Etre au service des marins n’est pas une sinécure. Les entreprises installées sur le port travaillent au même rythme que celui des marins, et cela quelque soit leur domaine de compétence comme en témoigne Jean-François Picaud. L’avitailleur révèle « J’étais dans un état de stress permanent. Nous devions être extrêmement réactifs et livrer dans les plus brefs délais. »
Un volet important de l’activité du port se matérialise dans la vente du produit de la pêche.
Pablo Vicente, docker résume en quelques mots le bouillonnement d’activité sur les quais au moment du déchargement de la pêche des navires hauturiers « Nous ne manquions pas de travail ». Son épouse Marina Vicente, l’une des deux dernières trieuses du port relate : « Les dockers déversaient le poisson tout juste débarqué des cales des bateaux sur des tapis qui défilaient devant nous. Nous triions à la main, espèce par espèce et en fonction du poids. L’estimation du poids de chaque poisson est une compétence qui ne peut s’acquérir qu’avec l’expérience ! Aucune formation ne préparait à ce métier ! Ce sont les anciennes qui formaient les nouvelles recrues. Certaines n’étaient pas très tendres car la patience n’avait pas sa place sous criée ! »
La criée : un monde à part ! Si Jean-Yves Nicol, responsable de la pêche côtière décrit la vente à l’amiable comme « un souk », c’est l’ensemble de la criée qui vit chaque nuit à un rythme effréné. Daniel Le Squere, crieur revient sur cette ambiance si particulière « Nous effectuions chaque jour une course contre la montre ». Paul Le Leuch, mareyeur renchérît « c’était comme jouer à la bourse. » Alexis Le Balch, lui aussi mareyeur, synthétise « La criée, c’était un miracle permanent ! »

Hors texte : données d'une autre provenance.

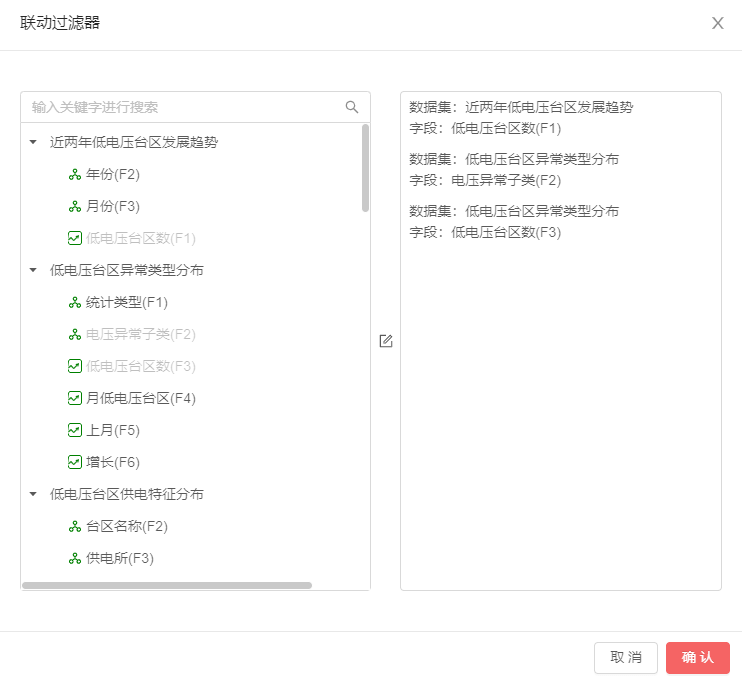Select the greyed 电压异常子类(F2) field
The width and height of the screenshot is (742, 680).
point(140,334)
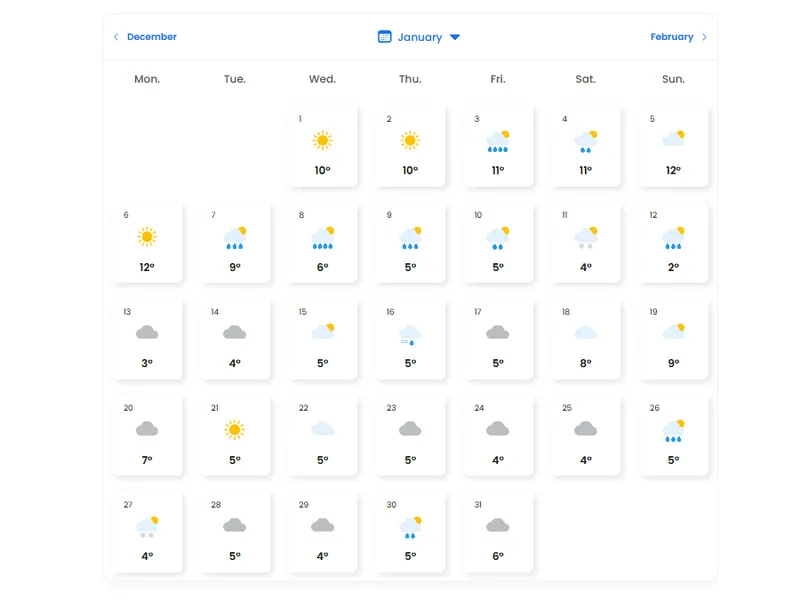Click the windy rain icon on January 16

tap(410, 335)
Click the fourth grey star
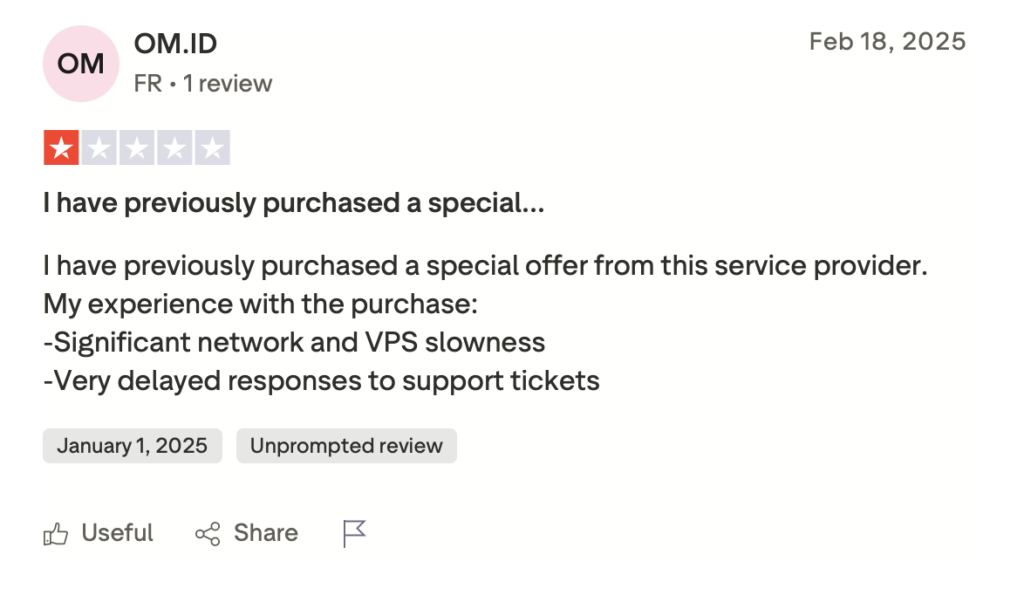The image size is (1024, 602). [x=175, y=148]
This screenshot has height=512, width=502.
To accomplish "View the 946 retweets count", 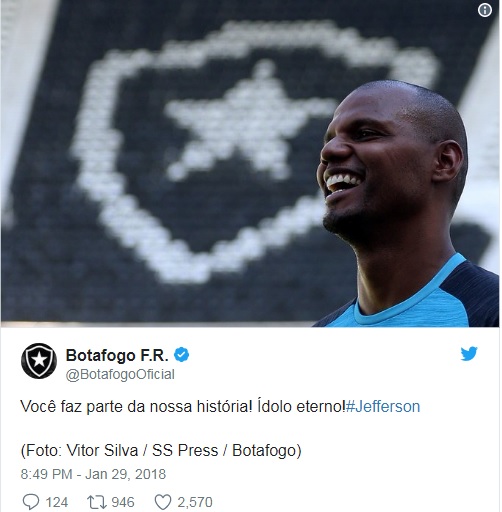I will pos(123,502).
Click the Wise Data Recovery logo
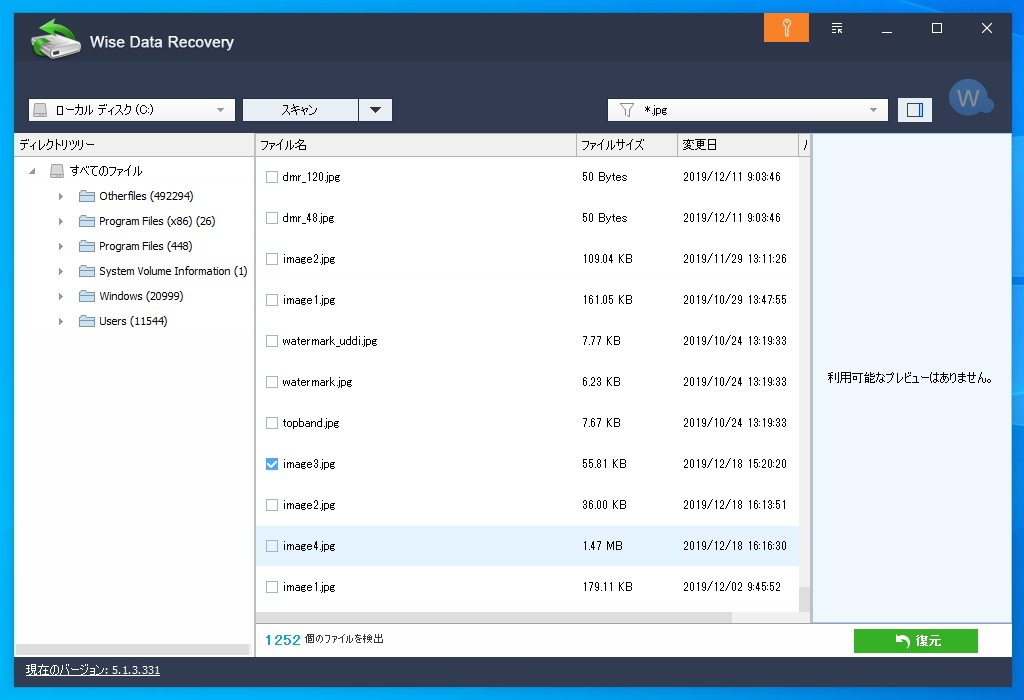 click(x=57, y=40)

Passé les portes des magasins de marée, le poisson se retrouve entre les mains expertes de nombreuses femmes. Les fileteuses Hélène Toumelin et Michèle Perron expliquent « De nombreuses femmes ont traversé la rade pour travailler au port de pêche pendant des décennies. C’était une tradition, il y avait du travail, on ne se posait pas de question. On quittait tôt l’école même si on savait que le boulot au port ne serait pas facile, on y allait ! » Un monde de femmes où « le travail était dur mais on rigolait bien ! » Les deux femmes confient « On avait plein de goût d’aller au boulot ! » Et c’est peut-être ce qui rassemble toutes les personnes qui ont témoigné dans ce livre : un dévouement à leurs métiers malgré les conditions difficiles dans lesquelles ils les ont parfois exercés. On retiendra qu’ils ont tous été animés par la passion de ce qu’ils réalisaient au quotidien et leur profond attachement au port de Keroman.